И юноша с мольбой устремил на нее взгляд.
– Встань! Эта горячность и эта поза не подобают ни тебе, ни мне!
Филимон встал. Молодая девушка тоже поднялась с места и прошла в библиотеку к своему отцу. Через несколько мгновений она вернулась вместе с Теоном.
– Следуй за мной, молодой человек, – сказал старик, ласково положив руку на плечо Филимона. – Мы все уладим.
Филимон ушел вместе с Теоном, не решаясь взглянуть на Ипатию. Туман застилал ему глаза.
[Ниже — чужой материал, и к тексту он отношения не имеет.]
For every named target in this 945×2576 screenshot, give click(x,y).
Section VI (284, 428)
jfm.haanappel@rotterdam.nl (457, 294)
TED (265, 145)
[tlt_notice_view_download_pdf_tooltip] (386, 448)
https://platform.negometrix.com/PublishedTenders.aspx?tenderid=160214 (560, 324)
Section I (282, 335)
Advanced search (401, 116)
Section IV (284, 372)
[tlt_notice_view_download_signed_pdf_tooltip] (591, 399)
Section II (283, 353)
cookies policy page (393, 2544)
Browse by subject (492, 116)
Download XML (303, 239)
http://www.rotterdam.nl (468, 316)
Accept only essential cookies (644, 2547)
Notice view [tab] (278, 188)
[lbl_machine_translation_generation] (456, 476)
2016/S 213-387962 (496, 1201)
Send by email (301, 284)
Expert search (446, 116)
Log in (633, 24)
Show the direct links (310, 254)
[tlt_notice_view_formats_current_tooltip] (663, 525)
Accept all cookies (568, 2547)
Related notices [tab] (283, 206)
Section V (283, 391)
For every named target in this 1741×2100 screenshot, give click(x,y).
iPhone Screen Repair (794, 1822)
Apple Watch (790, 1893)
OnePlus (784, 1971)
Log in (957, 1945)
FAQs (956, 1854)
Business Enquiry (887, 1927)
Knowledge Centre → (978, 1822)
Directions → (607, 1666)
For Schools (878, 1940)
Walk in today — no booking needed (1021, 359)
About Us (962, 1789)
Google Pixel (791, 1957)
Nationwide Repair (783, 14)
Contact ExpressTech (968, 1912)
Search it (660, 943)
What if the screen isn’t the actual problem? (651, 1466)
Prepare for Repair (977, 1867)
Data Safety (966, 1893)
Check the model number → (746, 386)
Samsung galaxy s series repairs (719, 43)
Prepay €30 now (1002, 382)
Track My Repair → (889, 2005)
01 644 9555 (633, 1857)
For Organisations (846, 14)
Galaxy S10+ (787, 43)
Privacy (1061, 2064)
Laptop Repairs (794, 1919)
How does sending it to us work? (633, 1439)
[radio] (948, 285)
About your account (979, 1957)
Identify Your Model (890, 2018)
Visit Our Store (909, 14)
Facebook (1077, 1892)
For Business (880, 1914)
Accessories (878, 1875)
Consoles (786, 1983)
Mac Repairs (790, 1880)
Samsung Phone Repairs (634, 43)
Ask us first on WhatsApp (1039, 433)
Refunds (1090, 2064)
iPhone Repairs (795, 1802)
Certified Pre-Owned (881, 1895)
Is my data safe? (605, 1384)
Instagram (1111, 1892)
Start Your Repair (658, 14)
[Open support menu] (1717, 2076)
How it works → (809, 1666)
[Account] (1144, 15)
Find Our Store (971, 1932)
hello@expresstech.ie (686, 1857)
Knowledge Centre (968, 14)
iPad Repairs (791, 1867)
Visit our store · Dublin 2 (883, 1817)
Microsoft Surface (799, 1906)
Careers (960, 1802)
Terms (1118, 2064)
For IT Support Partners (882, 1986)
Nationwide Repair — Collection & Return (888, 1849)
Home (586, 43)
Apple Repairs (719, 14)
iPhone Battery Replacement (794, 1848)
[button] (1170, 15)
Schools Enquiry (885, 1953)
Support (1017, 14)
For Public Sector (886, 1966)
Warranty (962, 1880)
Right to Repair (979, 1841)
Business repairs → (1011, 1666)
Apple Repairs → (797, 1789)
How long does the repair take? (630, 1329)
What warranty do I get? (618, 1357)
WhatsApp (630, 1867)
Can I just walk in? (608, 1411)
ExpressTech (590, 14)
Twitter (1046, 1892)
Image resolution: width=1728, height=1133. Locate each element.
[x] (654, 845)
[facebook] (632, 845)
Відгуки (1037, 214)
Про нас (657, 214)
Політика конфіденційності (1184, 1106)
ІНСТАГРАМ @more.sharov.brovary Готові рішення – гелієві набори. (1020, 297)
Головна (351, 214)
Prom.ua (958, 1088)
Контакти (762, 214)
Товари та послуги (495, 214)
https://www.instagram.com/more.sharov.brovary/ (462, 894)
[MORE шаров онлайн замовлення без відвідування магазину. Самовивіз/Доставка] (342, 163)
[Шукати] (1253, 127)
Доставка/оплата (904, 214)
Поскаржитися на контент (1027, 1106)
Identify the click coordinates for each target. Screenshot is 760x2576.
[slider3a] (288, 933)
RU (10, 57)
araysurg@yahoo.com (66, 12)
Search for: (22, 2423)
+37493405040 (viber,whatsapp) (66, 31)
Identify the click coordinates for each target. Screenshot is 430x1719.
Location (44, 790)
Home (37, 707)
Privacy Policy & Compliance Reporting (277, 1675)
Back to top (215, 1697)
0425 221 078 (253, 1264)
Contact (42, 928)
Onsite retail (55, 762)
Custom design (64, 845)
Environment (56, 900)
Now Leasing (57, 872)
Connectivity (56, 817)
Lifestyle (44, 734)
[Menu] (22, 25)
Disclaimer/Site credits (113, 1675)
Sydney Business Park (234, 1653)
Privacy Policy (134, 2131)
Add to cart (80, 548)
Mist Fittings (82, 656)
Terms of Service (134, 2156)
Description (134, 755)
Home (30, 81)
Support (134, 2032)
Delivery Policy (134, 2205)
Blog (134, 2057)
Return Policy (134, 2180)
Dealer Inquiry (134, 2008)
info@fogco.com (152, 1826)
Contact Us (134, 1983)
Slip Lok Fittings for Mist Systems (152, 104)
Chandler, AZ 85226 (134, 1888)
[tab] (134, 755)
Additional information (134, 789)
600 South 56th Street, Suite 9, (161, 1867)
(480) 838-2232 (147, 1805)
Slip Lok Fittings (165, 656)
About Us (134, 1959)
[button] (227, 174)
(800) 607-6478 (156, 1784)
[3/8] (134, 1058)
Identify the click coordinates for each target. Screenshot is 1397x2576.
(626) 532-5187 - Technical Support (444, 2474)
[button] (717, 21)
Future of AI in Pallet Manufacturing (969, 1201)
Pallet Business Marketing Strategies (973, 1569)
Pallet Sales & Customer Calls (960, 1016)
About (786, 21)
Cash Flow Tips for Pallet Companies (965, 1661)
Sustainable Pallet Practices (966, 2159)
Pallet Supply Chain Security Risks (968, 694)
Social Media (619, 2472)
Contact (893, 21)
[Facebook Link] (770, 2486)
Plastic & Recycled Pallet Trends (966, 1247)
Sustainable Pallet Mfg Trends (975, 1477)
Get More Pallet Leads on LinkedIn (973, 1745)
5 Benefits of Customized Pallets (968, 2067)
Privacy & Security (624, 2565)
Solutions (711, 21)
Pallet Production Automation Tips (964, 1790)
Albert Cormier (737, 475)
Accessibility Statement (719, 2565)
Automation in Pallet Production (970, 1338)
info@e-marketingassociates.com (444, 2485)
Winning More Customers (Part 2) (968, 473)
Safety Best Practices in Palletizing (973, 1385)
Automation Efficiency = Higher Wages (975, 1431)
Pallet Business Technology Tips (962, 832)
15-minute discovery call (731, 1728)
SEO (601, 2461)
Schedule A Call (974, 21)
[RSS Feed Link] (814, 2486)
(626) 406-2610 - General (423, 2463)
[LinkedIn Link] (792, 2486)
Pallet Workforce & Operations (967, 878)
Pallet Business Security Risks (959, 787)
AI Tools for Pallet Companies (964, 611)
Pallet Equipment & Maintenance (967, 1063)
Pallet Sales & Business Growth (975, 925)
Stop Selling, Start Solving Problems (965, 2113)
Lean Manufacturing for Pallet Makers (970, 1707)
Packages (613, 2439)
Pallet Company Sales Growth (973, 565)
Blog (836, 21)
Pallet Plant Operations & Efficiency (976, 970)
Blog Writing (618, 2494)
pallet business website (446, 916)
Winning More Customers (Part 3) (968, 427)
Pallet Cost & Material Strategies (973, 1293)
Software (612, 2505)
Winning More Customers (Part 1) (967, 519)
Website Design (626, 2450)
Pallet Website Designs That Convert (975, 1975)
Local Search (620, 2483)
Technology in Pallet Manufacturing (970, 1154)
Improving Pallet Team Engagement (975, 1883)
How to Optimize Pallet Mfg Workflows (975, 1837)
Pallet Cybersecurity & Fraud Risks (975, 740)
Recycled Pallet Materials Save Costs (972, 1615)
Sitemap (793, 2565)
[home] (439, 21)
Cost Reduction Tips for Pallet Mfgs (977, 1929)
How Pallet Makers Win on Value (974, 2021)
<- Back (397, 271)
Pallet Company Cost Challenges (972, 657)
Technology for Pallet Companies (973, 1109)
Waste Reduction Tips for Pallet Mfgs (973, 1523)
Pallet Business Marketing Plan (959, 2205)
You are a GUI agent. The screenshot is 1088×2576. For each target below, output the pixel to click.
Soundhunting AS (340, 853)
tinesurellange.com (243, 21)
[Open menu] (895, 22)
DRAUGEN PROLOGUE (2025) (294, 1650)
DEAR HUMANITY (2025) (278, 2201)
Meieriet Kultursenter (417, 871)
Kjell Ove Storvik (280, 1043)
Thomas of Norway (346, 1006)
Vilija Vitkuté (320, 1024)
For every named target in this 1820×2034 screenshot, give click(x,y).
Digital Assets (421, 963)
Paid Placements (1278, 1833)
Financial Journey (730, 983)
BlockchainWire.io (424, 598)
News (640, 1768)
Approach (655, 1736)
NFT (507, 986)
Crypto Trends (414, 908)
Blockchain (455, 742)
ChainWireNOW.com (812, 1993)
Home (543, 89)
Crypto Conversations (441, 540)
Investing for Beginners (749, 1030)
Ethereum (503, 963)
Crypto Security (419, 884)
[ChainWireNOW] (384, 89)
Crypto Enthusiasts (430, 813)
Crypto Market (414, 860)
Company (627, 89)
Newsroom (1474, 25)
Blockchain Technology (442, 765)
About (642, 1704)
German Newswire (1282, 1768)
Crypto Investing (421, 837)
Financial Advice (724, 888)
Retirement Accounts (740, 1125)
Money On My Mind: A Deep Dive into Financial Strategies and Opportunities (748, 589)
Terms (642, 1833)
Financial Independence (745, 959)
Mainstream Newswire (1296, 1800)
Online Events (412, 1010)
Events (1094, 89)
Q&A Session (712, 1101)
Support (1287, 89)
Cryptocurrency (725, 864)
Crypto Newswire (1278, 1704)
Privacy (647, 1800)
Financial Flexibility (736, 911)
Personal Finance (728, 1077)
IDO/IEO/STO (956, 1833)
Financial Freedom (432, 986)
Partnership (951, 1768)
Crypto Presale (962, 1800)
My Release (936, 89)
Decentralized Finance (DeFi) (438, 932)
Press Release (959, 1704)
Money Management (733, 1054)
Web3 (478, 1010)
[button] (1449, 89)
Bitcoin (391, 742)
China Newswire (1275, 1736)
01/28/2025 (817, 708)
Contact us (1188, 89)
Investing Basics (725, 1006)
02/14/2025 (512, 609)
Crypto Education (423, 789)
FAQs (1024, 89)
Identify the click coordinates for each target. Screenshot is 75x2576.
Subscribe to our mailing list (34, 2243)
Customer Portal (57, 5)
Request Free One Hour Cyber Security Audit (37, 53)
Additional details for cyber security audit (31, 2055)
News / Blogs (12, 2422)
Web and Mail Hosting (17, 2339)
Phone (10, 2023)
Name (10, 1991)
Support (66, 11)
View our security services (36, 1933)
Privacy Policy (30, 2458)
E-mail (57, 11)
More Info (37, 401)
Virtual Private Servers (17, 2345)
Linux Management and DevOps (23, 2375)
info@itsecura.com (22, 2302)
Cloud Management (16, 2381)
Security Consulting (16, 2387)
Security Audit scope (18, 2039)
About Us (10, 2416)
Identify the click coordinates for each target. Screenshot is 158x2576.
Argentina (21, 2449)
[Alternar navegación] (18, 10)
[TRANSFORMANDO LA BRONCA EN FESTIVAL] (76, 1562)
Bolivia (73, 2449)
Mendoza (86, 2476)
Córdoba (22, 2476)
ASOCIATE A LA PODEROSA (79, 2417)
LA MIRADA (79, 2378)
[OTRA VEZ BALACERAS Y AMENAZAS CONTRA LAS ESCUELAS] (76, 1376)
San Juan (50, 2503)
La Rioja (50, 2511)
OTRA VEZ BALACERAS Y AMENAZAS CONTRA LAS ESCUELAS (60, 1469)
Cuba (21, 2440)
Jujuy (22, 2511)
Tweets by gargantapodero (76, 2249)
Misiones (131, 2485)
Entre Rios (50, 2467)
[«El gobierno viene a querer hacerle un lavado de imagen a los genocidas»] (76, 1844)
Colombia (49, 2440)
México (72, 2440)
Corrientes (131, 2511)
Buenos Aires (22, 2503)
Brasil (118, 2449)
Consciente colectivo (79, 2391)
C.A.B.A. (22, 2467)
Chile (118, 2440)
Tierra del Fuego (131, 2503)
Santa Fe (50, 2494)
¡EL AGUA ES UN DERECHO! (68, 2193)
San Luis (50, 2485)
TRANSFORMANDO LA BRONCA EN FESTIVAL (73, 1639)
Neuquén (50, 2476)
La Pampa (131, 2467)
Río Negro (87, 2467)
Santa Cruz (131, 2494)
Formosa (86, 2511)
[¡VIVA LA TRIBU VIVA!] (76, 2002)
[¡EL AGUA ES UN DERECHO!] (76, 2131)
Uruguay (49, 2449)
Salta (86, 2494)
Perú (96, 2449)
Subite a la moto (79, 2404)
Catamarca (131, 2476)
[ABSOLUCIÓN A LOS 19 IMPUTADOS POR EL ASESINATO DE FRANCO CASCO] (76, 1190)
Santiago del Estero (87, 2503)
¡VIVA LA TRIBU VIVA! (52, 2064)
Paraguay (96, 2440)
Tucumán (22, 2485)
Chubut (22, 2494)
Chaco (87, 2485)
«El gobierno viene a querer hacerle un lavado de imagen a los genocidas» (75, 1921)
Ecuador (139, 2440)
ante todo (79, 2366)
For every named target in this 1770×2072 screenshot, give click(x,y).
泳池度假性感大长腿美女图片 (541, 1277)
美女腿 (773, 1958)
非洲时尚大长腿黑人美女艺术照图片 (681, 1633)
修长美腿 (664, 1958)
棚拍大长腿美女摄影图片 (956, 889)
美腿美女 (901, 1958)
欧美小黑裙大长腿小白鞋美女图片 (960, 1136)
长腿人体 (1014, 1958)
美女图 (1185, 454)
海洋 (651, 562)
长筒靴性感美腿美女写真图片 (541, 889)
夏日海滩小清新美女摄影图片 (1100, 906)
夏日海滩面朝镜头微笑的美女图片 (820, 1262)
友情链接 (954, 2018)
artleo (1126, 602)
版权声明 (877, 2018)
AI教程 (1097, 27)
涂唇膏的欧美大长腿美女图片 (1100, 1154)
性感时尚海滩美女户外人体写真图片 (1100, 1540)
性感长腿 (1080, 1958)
– Так, так. Я слышал, что ты наговорил моей дочери много неприятностей, но она простила тебя…
– В самом деле? Простила? – повторил монах радостно.
– Да, простила. Я понимаю твое удивление. Я тоже прощаю тебя. Хорошо, впрочем, что я не слышал твоих слов. Я стар, но все-таки не знаю, что сделал бы в этом случае. Ах, ты ее не знаешь! Не знаешь!
В глазах старого педанта сверкнуло выражение нежной любви и гордости.
– Да даруют тебе боги такую дочь! Смотри, молодой человек, вот залог прощения, хотя ты его не заслуживаешь. Вся знать Александрии рада была бы приобрести за много унций золота этот входной билет на все ее лекции, начиная с сегодняшнего дня. Ступай! Тебе оказано предпочтение не по заслугам, и ты видишь, что философ может на деле исполнить то, чему христиане только поучают: воздавать добром на зло.
С этими словами старик вложил листок бумаги в руку Филимона и поручил одному из писарей проводить его до наружной двери музея.
Молодой монах вышел из дома Ипатии с ощущением человека, который очутился в новом, неведомом для него мире. Якорь сломался, и судно уносило могучим течением. Куда оно унесет его?
– Что новенького? – спросил маленький носильщик, ожидавший его у выхода. – Какие вести принес ты от любимицы богов?
– Я буду у тебя жить и работать с тобой. Не спрашивай меня ни о чем… Я… я…
– Те, которые спускаются в пещеру Трофония и созерцают чудесное, в течение трех последующих дней находятся в столбняке от удивления. Это предстоит и тебе, мой юный друг…
И они пошли вместе зарабатывать на дневное пропитание.
Чем занималась теперь Ипатия на своем Олимпе, где она обычно отдыхала от шума и труда? Девушка сидела, держа развернутую рукопись на коленях, но она не могла более сосредоточиться и думала не о рукописях, а о молодом монахе.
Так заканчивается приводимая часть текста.